To make the caramel, place the dates in a heat-proof bowl, pour over boiling water to cover and set aside for 5 minutes. Drain any remaining liquid and place the dates with the remaining caramel ingredients in a blender and blend until smooth. If the milk solids coagulate and the caramel becomes flecked, pour into a saucepan over low heat and warm through for about 3 minutes or until dissolved. Place in the fridge until completely cooled.
For the cookies, preheat oven to 170C.
Beat the butter, sugars and honey with an electric mixer until pale and fluffy (about 5 minutes). Add the egg and beat again, scraping down the sides. Add the fresh ginger and dry ingredients and stir to combine. If you don't like the fur-like texture of freshly grated ginger, simply squeeze as much juice as you can from the grated ginger into the dough, and discard the solids.
Roll heaped tablespoonfuls of mixture into balls, flatten slightly, and place on oven trays lined with baking paper, leaving 5cm between each to allow for spread. Bake, swapping trays halfway to cook evenly, until dark golden around the edges (10 to 12 minutes). Cool on trays, then store in an airtight container until required. Cookies will keep for 5 days.
Place a cookie on a flat surface, place a scoop of ice-cream on top. Dollop on a teaspoon of caramel then sandwich with another cookie. Repeat with remaining cookies, ice-cream and caramel.
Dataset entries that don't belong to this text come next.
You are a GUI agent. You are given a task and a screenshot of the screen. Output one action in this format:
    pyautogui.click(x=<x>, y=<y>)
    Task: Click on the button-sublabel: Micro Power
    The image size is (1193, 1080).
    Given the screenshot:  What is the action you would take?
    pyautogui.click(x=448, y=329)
Two-tone Weis-inspired ice-cream sandwiches. Photo: Katrina Meynink
Gluten-free oat cookie, mango and coconut ice-cream sandwiches
This is the Weis bar for the new age.
*Please note: A protein found in oats may affect a small percentage of Coeliacs and people with gluten sensitivity. For more info.
220g (1 cup) brown sugar
110g (½ cup) castor sugar
1 tsp vanilla extract
1 egg yolk
2 tbsp cream
2 cups gluten-free flour (we used Bob's Red Mill GF flour blend – gluten-free flour blends can vary greatly so add slowly)
120g rolled oats
½ tsp baking powder
500ml coconut frozen yoghurt
500ml mango sorbet
Beat butter, sugars and vanilla in a bowl until well combined (2 to 3 minutes). Add egg and yolk and cream and beat until pale and creamy. Stir in flour, oats, baking powder and stir to combine. The mixture will seem quite wet.
On a flat surface, lay out some cling wrap. Scoop the mixture onto the wrap in a log shape then wrap the log and place in fridge for at least 20 minutes. It will still be quite soft to work with.
Preheat oven to 170C and line a large baking tray with baking paper.
Cut the log into 1cm thick slices and arrange them on the tray at least 8cm apart – the biscuits spread quite significantly as they cook. Bake for 8 to 10 minutes or until golden. Remove and cool completely.
Place a cookie on a flat surface, place a small scoop each of sorbet and frozen yoghurt on the biscuit then sandwich with another cookie. Repeat with remaining biscuits and ice-cream.